• [Goal of the exercise]
All records after this line are to be returned verbatim.

• [Records to use]

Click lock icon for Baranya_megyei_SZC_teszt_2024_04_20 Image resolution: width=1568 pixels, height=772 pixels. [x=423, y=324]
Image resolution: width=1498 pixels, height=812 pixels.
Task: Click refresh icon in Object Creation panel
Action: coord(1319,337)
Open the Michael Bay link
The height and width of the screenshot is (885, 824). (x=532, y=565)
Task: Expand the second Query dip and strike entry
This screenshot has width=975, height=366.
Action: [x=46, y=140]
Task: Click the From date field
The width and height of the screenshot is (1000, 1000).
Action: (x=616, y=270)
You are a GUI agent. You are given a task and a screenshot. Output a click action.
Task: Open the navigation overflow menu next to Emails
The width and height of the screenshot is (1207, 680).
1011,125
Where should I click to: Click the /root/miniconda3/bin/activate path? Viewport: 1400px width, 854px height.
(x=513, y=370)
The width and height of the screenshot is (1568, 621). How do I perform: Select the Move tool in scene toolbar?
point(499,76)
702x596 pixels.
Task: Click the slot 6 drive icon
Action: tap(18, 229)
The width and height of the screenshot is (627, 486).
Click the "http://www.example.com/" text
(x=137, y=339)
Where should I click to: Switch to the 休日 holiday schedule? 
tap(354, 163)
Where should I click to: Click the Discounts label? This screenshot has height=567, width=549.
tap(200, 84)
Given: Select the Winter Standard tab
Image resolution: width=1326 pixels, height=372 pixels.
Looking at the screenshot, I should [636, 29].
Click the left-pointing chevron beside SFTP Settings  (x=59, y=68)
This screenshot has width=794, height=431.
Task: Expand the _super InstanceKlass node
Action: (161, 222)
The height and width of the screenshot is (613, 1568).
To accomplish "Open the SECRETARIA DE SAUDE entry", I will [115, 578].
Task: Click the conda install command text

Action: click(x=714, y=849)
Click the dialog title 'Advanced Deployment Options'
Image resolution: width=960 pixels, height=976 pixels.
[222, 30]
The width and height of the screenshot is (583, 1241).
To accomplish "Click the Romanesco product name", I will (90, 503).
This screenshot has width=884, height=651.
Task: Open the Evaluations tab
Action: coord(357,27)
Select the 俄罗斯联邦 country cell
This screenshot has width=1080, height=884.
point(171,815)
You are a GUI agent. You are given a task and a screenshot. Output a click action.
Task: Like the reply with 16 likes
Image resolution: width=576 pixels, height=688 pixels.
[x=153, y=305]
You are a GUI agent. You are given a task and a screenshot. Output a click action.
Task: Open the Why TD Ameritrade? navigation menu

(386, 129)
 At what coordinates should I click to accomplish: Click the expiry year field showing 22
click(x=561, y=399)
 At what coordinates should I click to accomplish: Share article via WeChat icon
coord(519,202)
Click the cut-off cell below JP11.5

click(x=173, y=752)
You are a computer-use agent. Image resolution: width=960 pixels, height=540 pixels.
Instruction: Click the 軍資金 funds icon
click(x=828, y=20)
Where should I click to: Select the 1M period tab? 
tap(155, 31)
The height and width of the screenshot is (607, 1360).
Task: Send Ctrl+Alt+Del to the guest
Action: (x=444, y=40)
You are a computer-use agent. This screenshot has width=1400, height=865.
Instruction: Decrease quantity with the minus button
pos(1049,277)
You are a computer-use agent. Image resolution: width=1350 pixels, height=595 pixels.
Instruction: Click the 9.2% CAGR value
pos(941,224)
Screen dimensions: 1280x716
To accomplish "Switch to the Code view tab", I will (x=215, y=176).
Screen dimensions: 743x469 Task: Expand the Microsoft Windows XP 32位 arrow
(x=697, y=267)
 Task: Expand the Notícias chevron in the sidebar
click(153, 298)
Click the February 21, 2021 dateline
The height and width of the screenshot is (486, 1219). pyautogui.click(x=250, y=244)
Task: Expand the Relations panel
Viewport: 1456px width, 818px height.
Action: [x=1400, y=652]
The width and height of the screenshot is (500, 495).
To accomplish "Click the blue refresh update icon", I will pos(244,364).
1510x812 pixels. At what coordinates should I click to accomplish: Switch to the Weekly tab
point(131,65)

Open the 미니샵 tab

• [Response below]
Click lock icon for Baranya_megyei_SZC_teszt_2024_04_20 Image resolution: width=1568 pixels, height=772 pixels. [x=423, y=324]
Image resolution: width=1498 pixels, height=812 pixels.
Task: Click refresh icon in Object Creation panel
Action: coord(1319,337)
Open the Michael Bay link
The height and width of the screenshot is (885, 824). (x=532, y=565)
Task: Expand the second Query dip and strike entry
This screenshot has width=975, height=366.
Action: [x=46, y=140]
Task: Click the From date field
The width and height of the screenshot is (1000, 1000).
Action: (x=616, y=270)
You are a GUI agent. You are given a task and a screenshot. Output a click action.
Task: Open the navigation overflow menu next to Emails
The width and height of the screenshot is (1207, 680).
1011,125
Where should I click to: Click the /root/miniconda3/bin/activate path? Viewport: 1400px width, 854px height.
(x=513, y=370)
The width and height of the screenshot is (1568, 621). How do I perform: Select the Move tool in scene toolbar?
point(499,76)
702x596 pixels.
Task: Click the slot 6 drive icon
Action: tap(18, 229)
The width and height of the screenshot is (627, 486).
Click the "http://www.example.com/" text
(x=137, y=339)
Where should I click to: Switch to the 休日 holiday schedule? 
tap(354, 163)
Where should I click to: Click the Discounts label? This screenshot has height=567, width=549.
tap(200, 84)
Given: Select the Winter Standard tab
Image resolution: width=1326 pixels, height=372 pixels.
Looking at the screenshot, I should [636, 29].
Click the left-pointing chevron beside SFTP Settings  (x=59, y=68)
This screenshot has width=794, height=431.
Task: Expand the _super InstanceKlass node
Action: (161, 222)
The height and width of the screenshot is (613, 1568).
To accomplish "Open the SECRETARIA DE SAUDE entry", I will [115, 578].
Task: Click the conda install command text

Action: click(x=714, y=849)
Click the dialog title 'Advanced Deployment Options'
Image resolution: width=960 pixels, height=976 pixels.
[222, 30]
The width and height of the screenshot is (583, 1241).
To accomplish "Click the Romanesco product name", I will (90, 503).
This screenshot has width=884, height=651.
Task: Open the Evaluations tab
Action: coord(357,27)
Select the 俄罗斯联邦 country cell
This screenshot has width=1080, height=884.
point(171,815)
You are a GUI agent. You are given a task and a screenshot. Output a click action.
Task: Like the reply with 16 likes
Image resolution: width=576 pixels, height=688 pixels.
[x=153, y=305]
You are a GUI agent. You are given a task and a screenshot. Output a click action.
Task: Open the Why TD Ameritrade? navigation menu

(386, 129)
 At what coordinates should I click to accomplish: Click the expiry year field showing 22
click(x=561, y=399)
 At what coordinates should I click to accomplish: Share article via WeChat icon
coord(519,202)
Click the cut-off cell below JP11.5

click(x=173, y=752)
You are a computer-use agent. Image resolution: width=960 pixels, height=540 pixels.
Instruction: Click the 軍資金 funds icon
click(x=828, y=20)
Where should I click to: Select the 1M period tab? 
tap(155, 31)
The height and width of the screenshot is (607, 1360).
Task: Send Ctrl+Alt+Del to the guest
Action: (x=444, y=40)
You are a computer-use agent. This screenshot has width=1400, height=865.
Instruction: Decrease quantity with the minus button
pos(1049,277)
You are a computer-use agent. Image resolution: width=1350 pixels, height=595 pixels.
Instruction: Click the 9.2% CAGR value
pos(941,224)
Screen dimensions: 1280x716
To accomplish "Switch to the Code view tab", I will (x=215, y=176).
Screen dimensions: 743x469 Task: Expand the Microsoft Windows XP 32位 arrow
(x=697, y=267)
 Task: Expand the Notícias chevron in the sidebar
click(153, 298)
Click the February 21, 2021 dateline
The height and width of the screenshot is (486, 1219). pyautogui.click(x=250, y=244)
Task: Expand the Relations panel
Viewport: 1456px width, 818px height.
Action: [x=1400, y=652]
The width and height of the screenshot is (500, 495).
To accomplish "Click the blue refresh update icon", I will pos(244,364).
1510x812 pixels. At what coordinates should I click to accomplish: Switch to the Weekly tab
point(131,65)

Open the 미니샵 tab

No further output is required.